WILLIAM DEVEREUX EVANCE, Esq.
[Commander.]

Is a son of Mr. Evance, of the firm of Suttaby, Evance, and Co., booksellers, Stationers’ Court, Fleet Street, London. He passed his examination in Dec. 1812; obtained a commission, appointing him lieutenant of the Heron sloop, Captain Francis Charles Annesley, Sept. 3d, 1814; and afterwards served in the Tigris frigate. Captain Robert Henderson. On the 7th Nov. 1816, he was appointed flag-lieutenant to Rear-Admiral Plampin, then preparing to assume the naval guardianship of Napoleon Buonaparte: – on the 15th Aug. 1818, he was promoted to the rank of commander: – and in Oct. following we find him in the Redpole sloop, on the St. Helena station. He married, April 19th, 1825, Harriet, youngest daughter of Job Dyer, Esq. of Chigwell, co.
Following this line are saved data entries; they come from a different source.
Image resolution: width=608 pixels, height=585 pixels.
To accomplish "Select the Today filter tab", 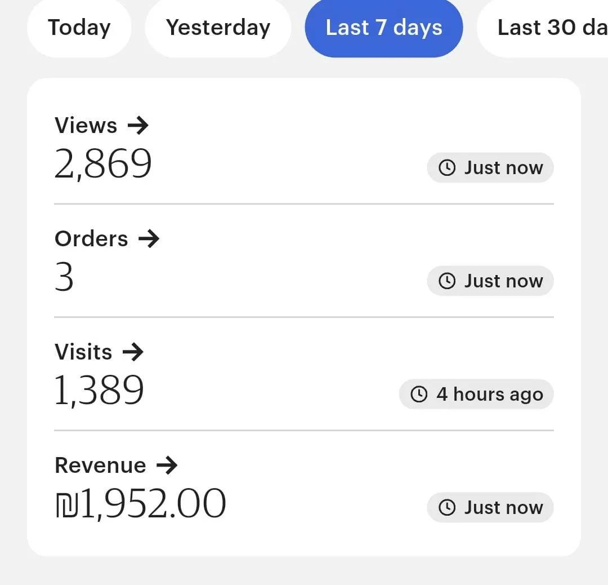I will (79, 28).
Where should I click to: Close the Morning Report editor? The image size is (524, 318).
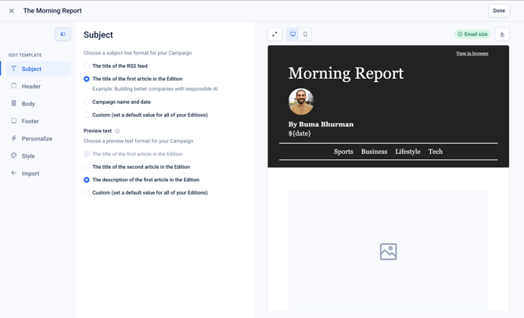[x=12, y=11]
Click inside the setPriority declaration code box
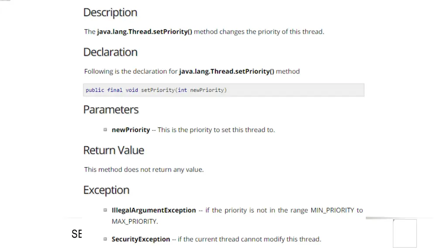The width and height of the screenshot is (447, 252). click(x=224, y=90)
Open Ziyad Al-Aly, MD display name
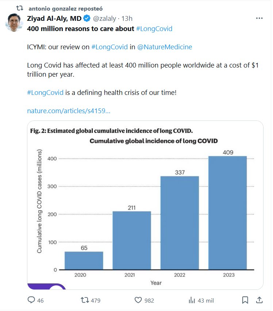 pos(54,19)
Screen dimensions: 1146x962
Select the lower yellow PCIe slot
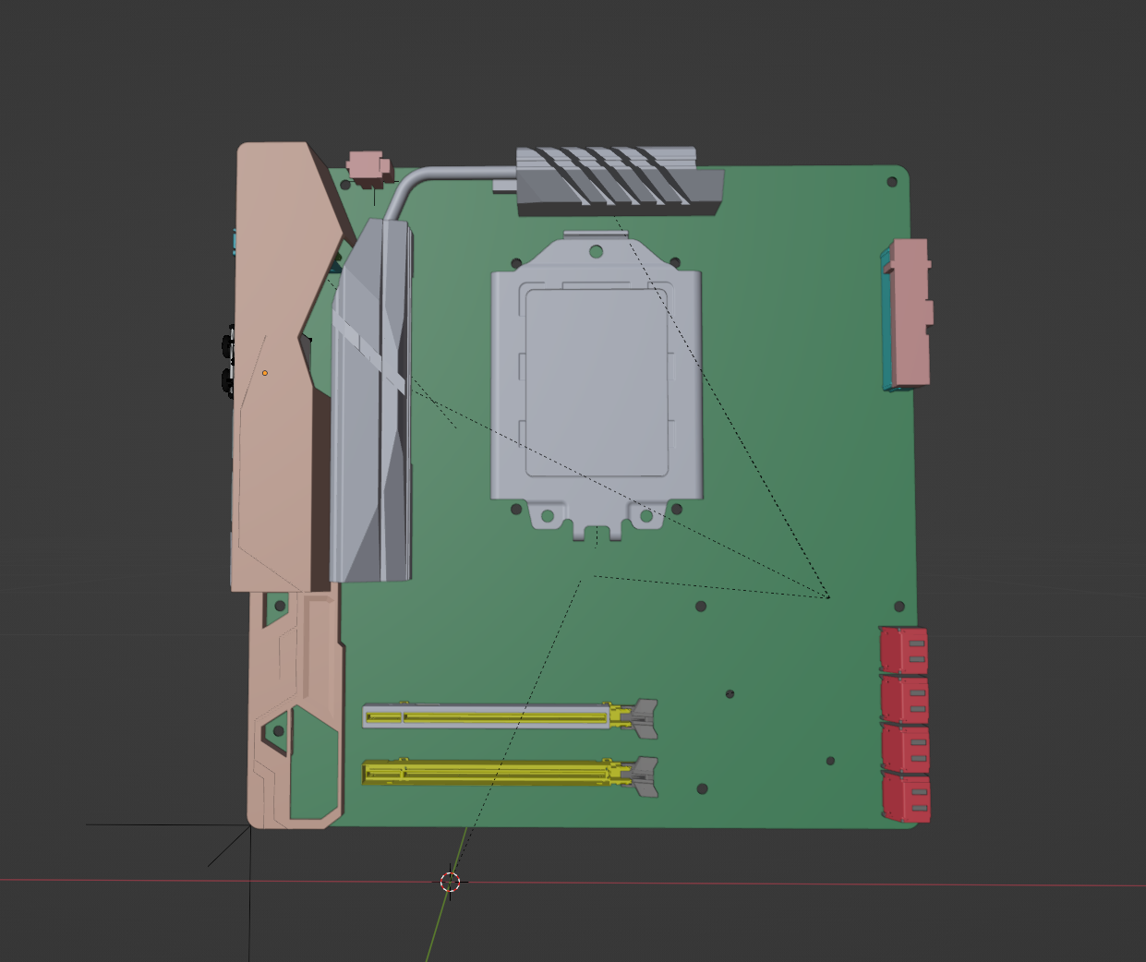[489, 773]
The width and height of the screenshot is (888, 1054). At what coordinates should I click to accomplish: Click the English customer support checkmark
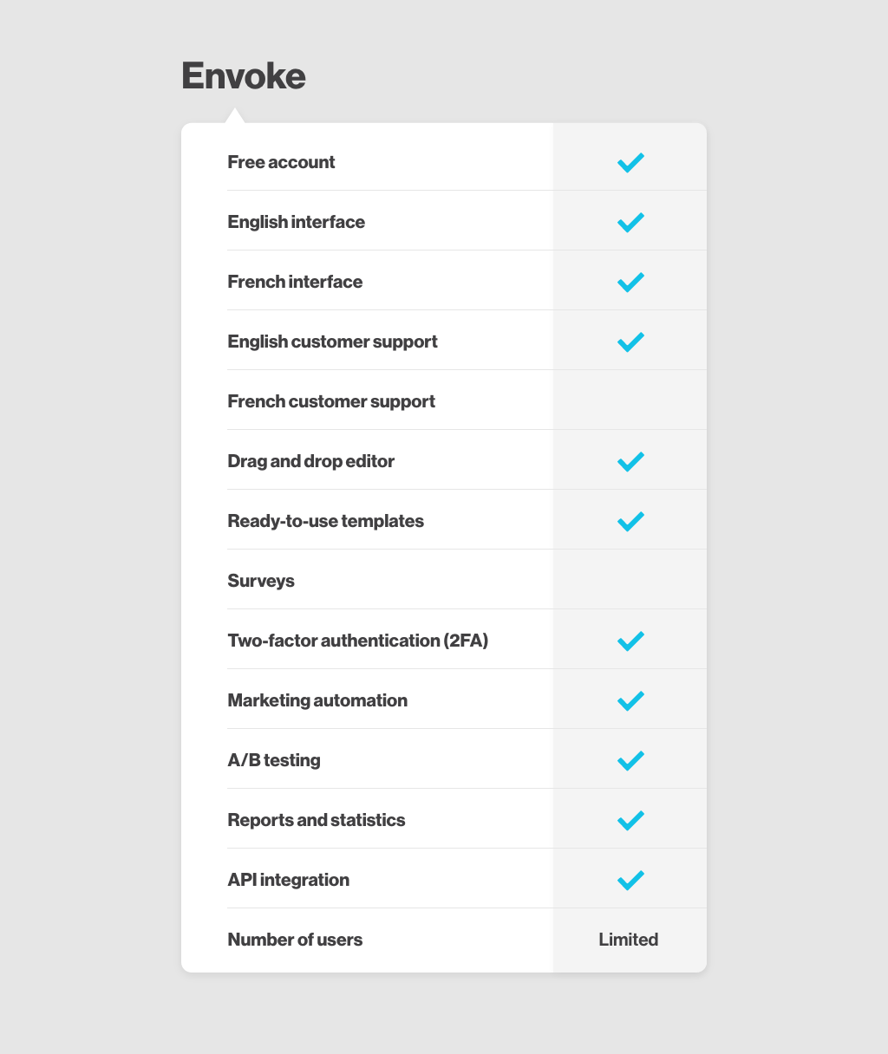[630, 342]
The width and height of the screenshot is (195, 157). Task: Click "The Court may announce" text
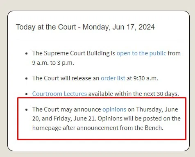(67, 109)
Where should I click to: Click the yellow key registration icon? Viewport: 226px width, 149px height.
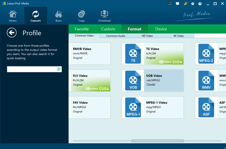[185, 4]
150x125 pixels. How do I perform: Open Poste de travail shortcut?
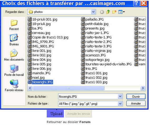point(14,70)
Essex.



ROBERT DEANS, Esq.
[Commander.]

Second son of the late Admiral Deans, of Huntington, North Britain, who died in 1815. This officer entered into the royal navy, as midshipman on board the Woodlark sloop, on the North Sea station, in 1804; and afterwards served under the flag of Vice-Admiral (afterwards Sir Edward) Thornbrough, Lord Collingwood, and Sir Charles Cotton, in the Mediterranean. His first commission bears date June 15th, 1811; and was presented to him by the Right Hon. Charles Yorke, as a reward for his gallant conduct in an unsuccessful attack, by the boats of the Cherokee, Clio, and Bellette sloops (of which former vessel he was then acting lieutenant) upon some galliots lying at Egersund, in Norway; on which occasion he had two fingers shot off, and was otherwise severely wounded.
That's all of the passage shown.